◆ Instructions for the task:
Give again, word for word, every line in the entries below from the line with "Screen dimensions: 1538x912" up to and including the line with "Given: Click the hard", and no other line.

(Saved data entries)
*** Block opens ***

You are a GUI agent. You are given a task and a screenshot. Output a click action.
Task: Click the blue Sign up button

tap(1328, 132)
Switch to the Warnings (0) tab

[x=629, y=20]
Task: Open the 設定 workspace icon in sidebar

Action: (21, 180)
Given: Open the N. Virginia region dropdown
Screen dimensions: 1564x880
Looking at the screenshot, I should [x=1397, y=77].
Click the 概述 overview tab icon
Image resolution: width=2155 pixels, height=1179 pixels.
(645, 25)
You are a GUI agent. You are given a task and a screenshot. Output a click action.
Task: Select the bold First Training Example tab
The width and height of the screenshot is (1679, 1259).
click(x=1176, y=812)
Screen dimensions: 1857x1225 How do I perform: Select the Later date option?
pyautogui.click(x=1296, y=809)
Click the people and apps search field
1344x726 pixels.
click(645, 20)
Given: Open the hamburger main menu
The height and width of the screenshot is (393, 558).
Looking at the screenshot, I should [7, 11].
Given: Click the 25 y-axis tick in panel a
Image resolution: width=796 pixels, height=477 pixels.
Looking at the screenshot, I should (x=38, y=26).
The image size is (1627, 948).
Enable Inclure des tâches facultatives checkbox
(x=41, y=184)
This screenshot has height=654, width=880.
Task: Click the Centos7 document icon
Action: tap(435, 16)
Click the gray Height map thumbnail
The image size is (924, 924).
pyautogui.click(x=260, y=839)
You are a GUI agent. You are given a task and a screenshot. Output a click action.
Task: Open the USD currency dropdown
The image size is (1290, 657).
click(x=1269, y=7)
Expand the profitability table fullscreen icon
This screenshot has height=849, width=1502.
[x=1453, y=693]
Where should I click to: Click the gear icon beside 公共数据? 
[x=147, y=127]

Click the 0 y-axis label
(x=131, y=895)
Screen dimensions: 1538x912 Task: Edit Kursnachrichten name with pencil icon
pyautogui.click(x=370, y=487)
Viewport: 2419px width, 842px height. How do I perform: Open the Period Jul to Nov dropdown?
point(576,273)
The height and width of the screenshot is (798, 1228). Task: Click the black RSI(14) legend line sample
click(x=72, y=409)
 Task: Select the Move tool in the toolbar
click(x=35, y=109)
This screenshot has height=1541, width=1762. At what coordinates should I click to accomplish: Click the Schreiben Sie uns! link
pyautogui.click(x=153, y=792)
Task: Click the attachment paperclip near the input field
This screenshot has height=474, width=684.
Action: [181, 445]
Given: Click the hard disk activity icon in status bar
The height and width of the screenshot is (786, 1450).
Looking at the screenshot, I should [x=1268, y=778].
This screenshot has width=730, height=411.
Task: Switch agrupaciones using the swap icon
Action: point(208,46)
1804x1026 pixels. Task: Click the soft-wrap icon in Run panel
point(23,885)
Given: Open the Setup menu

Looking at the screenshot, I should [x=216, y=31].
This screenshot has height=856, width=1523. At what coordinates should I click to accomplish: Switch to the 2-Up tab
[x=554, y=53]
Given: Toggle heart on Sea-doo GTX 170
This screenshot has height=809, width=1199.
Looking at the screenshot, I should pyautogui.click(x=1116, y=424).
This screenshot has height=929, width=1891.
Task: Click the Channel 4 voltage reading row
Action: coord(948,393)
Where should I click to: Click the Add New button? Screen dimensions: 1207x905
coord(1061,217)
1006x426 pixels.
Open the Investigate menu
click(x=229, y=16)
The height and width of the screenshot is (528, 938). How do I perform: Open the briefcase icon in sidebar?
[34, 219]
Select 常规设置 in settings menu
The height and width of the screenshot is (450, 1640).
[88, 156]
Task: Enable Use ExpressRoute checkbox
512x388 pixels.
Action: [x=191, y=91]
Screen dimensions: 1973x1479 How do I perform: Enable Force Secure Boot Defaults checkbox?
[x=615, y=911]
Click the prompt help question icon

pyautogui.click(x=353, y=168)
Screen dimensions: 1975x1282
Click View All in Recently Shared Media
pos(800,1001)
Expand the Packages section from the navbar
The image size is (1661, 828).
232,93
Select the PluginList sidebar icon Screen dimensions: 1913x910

*** Block closes ***

◆ Output of the exercise:
Screen dimensions: 1538x912 Task: Edit Kursnachrichten name with pencil icon
pyautogui.click(x=370, y=487)
Viewport: 2419px width, 842px height. How do I perform: Open the Period Jul to Nov dropdown?
point(576,273)
The height and width of the screenshot is (798, 1228). Task: Click the black RSI(14) legend line sample
click(x=72, y=409)
 Task: Select the Move tool in the toolbar
click(x=35, y=109)
This screenshot has height=1541, width=1762. At what coordinates should I click to accomplish: Click the Schreiben Sie uns! link
pyautogui.click(x=153, y=792)
Task: Click the attachment paperclip near the input field
This screenshot has height=474, width=684.
Action: [181, 445]
Given: Click the hard disk activity icon in status bar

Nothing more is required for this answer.